Tradicionalmente, para lidar com picos de demanda, as concessionárias tinham duas opções: construir usinas de energia caras e especializadas conhecidas como "usinas de pico" (peaker plants), que funcionam apenas durante períodos de alta demanda, ou pagar a grandes consumidores de energia, como fábricas, para se desconectarem por algumas horas. Agora, elas podem pagar a uma VPP.
As operadoras de VPP carregam as baterias quando as tarifas de eletricidade estão baixas e, em seguida, revendem essa energia armazenada para a rede com lucro quando a demanda faz os preços dispararem. A operadora embolsa uma parte desses lucros, repassando o restante aos consumidores na forma de preços baixos de eletricidade, baterias de backup baratas ou ambos.
“Há necessidades de resiliência em todos os lugares”, disse Tim Pianta, chefe de parcerias com concessionárias da Base Power, ao TechCrunch. “Nosso objetivo é que seja um ganha-ganha, algo óbvio e sem atritos.”

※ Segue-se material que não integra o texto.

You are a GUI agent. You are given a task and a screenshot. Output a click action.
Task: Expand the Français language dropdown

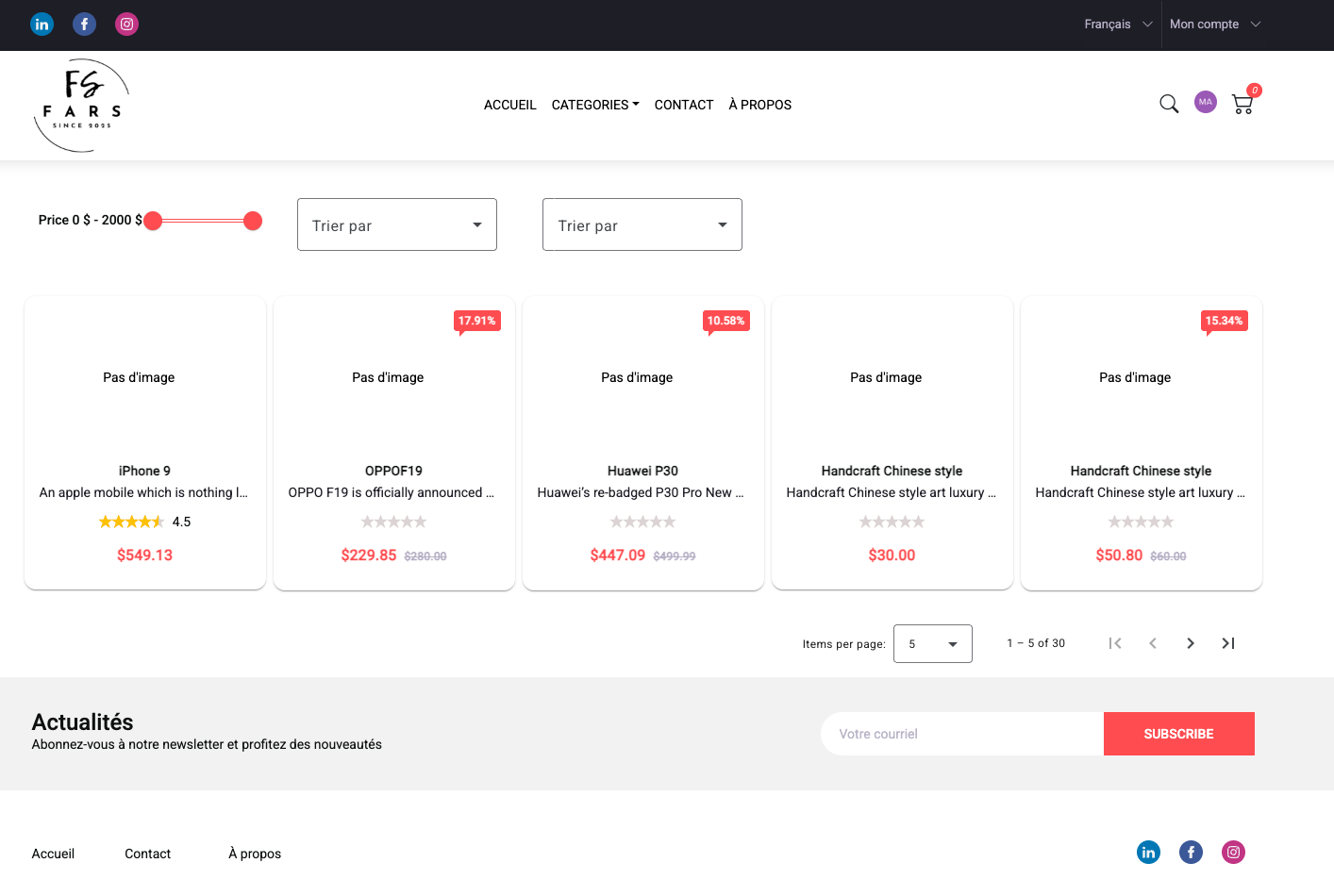[1118, 25]
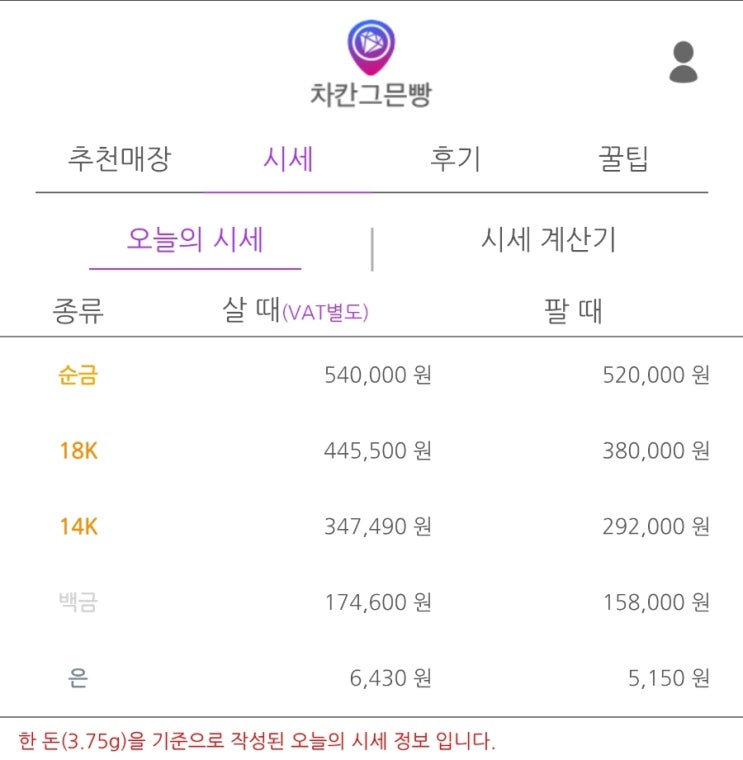743x760 pixels.
Task: Click the 백금 row label
Action: tap(79, 602)
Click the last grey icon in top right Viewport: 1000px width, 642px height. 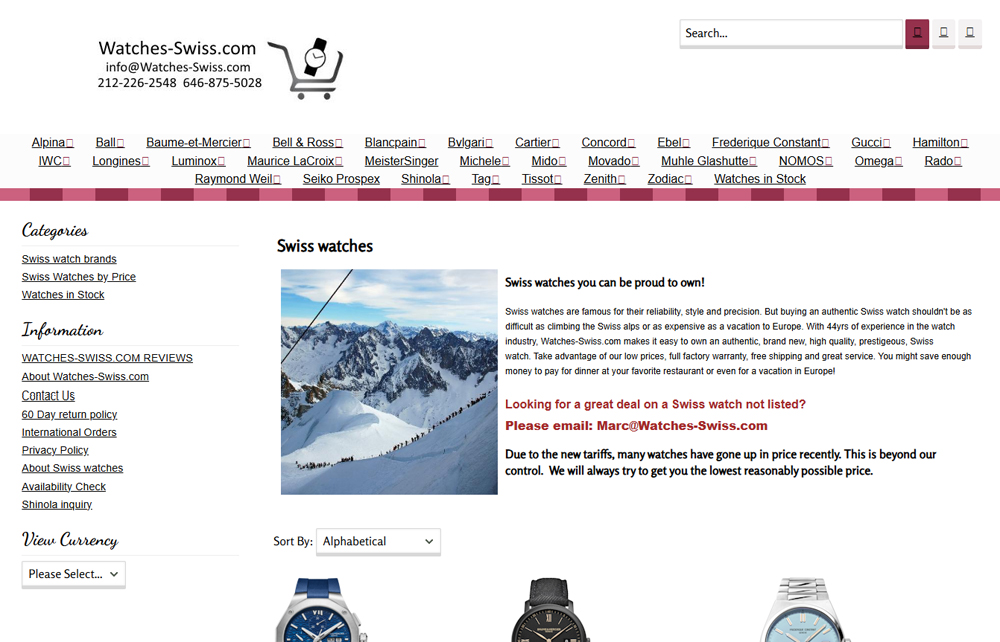pyautogui.click(x=969, y=33)
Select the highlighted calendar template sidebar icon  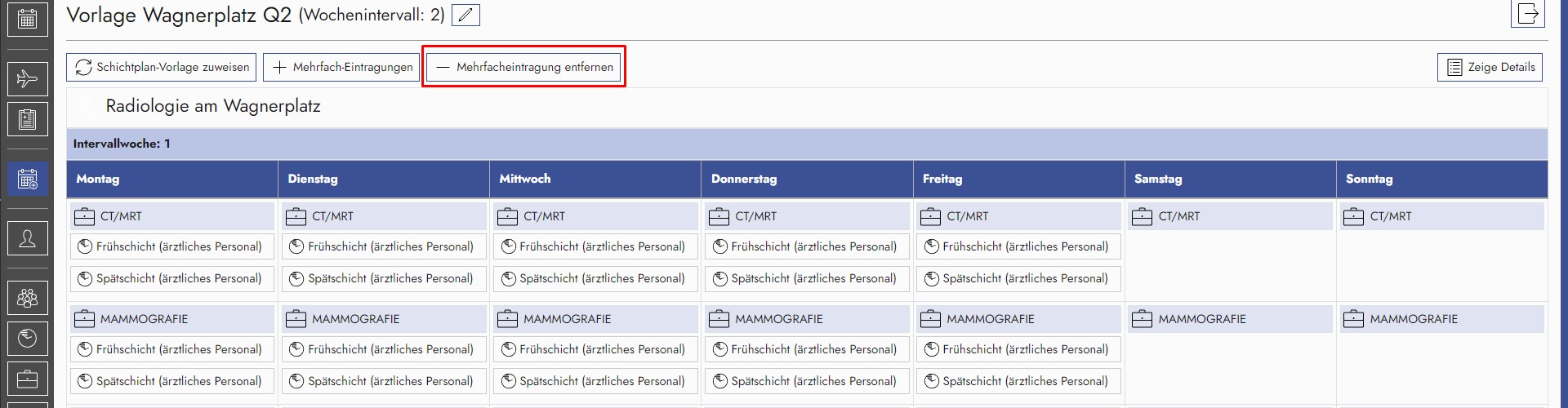(x=27, y=179)
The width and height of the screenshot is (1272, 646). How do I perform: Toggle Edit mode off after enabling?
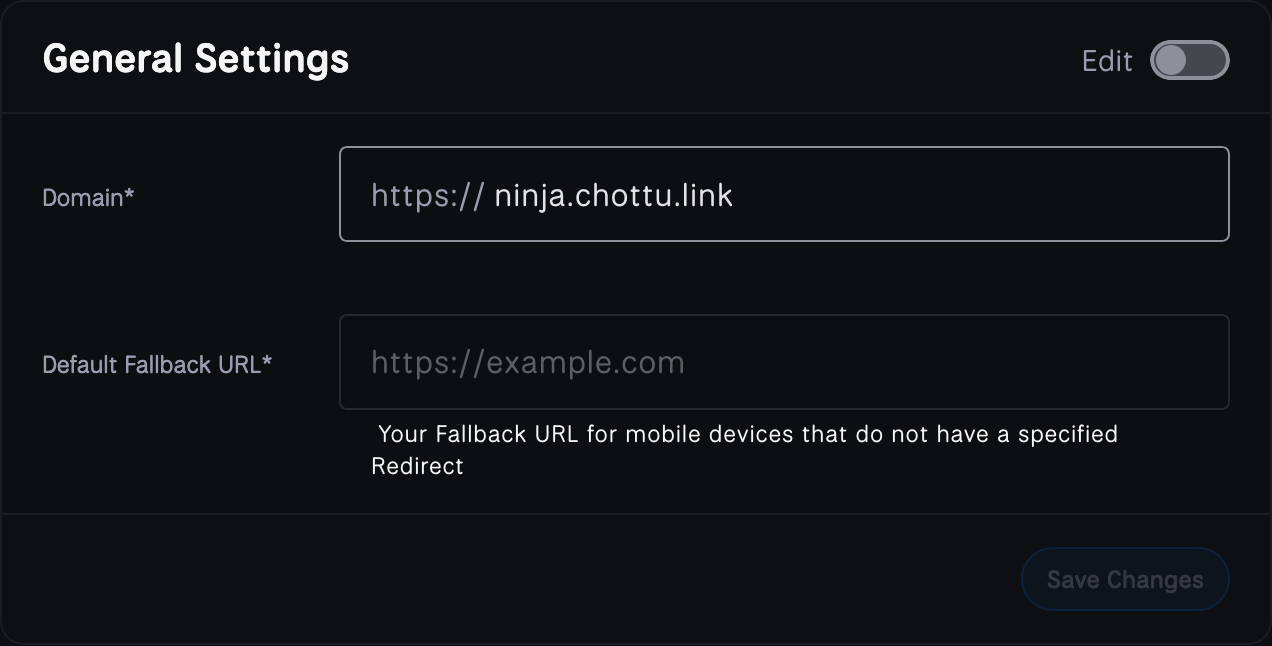[x=1190, y=60]
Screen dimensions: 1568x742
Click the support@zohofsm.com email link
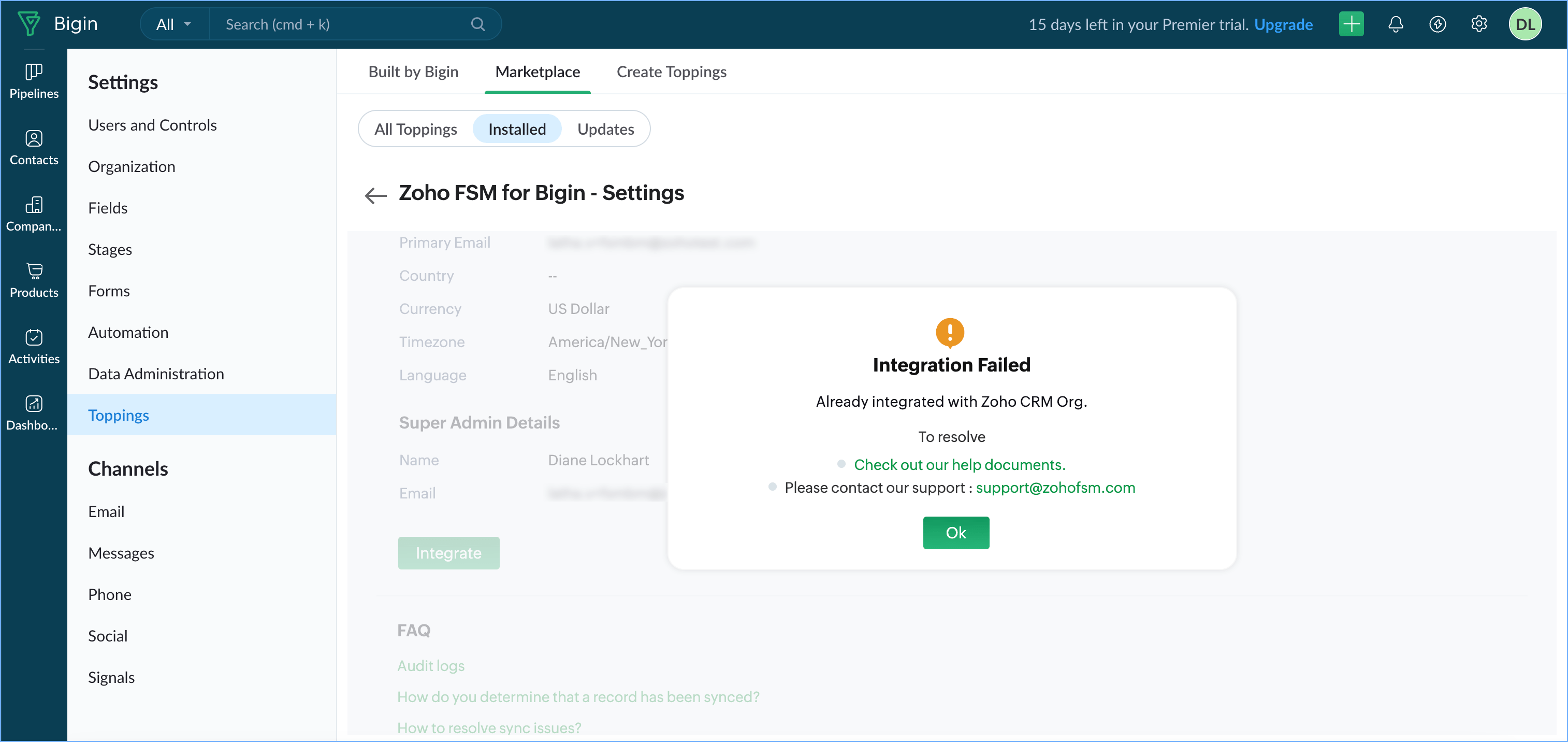point(1055,488)
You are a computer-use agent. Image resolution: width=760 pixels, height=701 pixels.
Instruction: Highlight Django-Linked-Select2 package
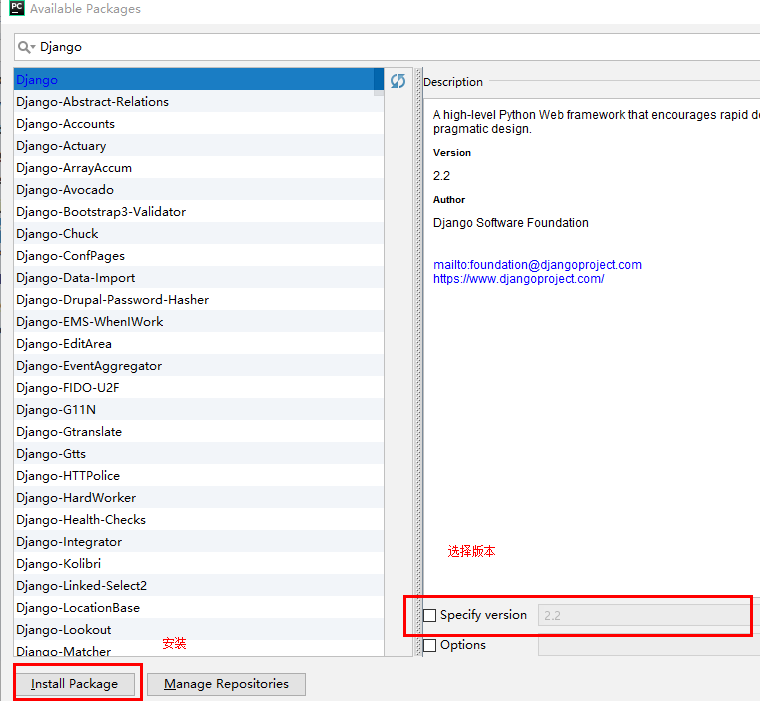[82, 586]
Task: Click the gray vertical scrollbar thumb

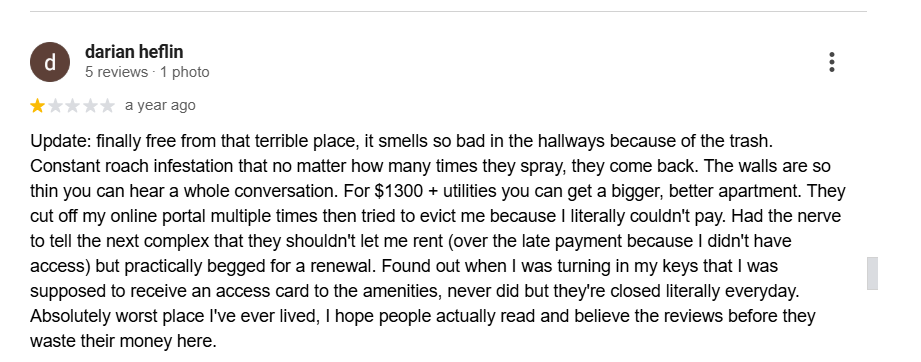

À medida que a demanda por eletricidade aumenta devido aos data centers de IA e à eletrificação da economia, concessionárias e operadoras de rede estão adotando as VPPs com um fervor renovado.
As VPPs também têm uma vantagem de velocidade. Ao contrário da construção de uma usina de pico, que pode levar anos, as VPPs podem ser construídas em meses, já que instalar baterias nas casas das pessoas elimina muitas dores de cabeça com terrenos, licenciamento e interconexão. A Base Power tem um acordo com a CoServ, uma cooperativa de eletricidade do norte do Texas, para construir uma VPP de 100 megawatts, por exemplo. Uma usina tradicional de 100 megawatts levaria de dois a quatro anos para entrar em operação, disse Pianta. “Estamos no caminho certo para instalar isso em menos de 12 meses.”
Como as VPPs dependem de ativos como baterias que estão espalhados pela rede, perto de onde as pessoas realmente consomem eletricidade, as concessionárias também não precisam gastar tanto na construção de novas linhas de transmissão e outras infraestruturas para apoiá-las.
Nem sempre foi óbvio que as VPPs poderiam desempenhar um papel fundamental na rede. Por anos, a Tesla operou uma VPP usando sua frota de Powerwalls, mas não a comercializava dessa forma para os consumidores. Em vez disso, a Tesla incentivava os proprietários a usarem suas baterias para arbitragem com o suprimento de eletricidade, carregando-as com energia solar barata e excedente durante o dia e descarregando-as à noite.
Isso funcionou bem o suficiente para instalar mais de 6,7 gigawatts-hora em Powerwalls, mas novatas como a Base Power e seu plano mensal de baterias estão forçando a Tesla a mudar de rumo. A Base Power tem instalado 8 megawatts-hora em baterias todos os dias, um ritmo que espera duplicar até o final do ano.
“Sempre antecipamos a chegada da concorrência a este espaço”, disse Pianta. “Não teríamos fundado uma empresa se não achássemos que havia uma oportunidade realmente grande aqui.”
O software dá às VPPs outra vantagem. As baterias em escala de concessionária, que são as concorrentes mais próximas das VPPs, estão em desvantagem porque precisam se conectar diretamente à rede, o que significa lidar com congestionamentos e longos tempos de espera para a conexão. “Uma solução de armazenamento distribuído consegue superar esses dois obstáculos”, disse Pianta.
Embora as VPPs estejam ganhando tração em alguns mercados como o Texas e a Califórnia, elas devem se espalhar por todo o país nos próximos anos, à medida que os data centers buscam maneiras de se conectar à rede mais rapidamente, afirmou Nicole Tomasin, diretora comercial da Energy Access Innovations.
“À medida que vemos mais hiperescaladores e mais data centers entrando em operação, acho que mais programas [de VPP] serão acelerados porque estamos acelerando a demanda”, disse ela ao TechCrunch. “Eles não estão comprando quilowatts-hora, estão comprando velocidade de interconexão nesse ponto. Uma frota distribuída pode ser montada em meses, em contraste com uma fila de espera que leva anos.”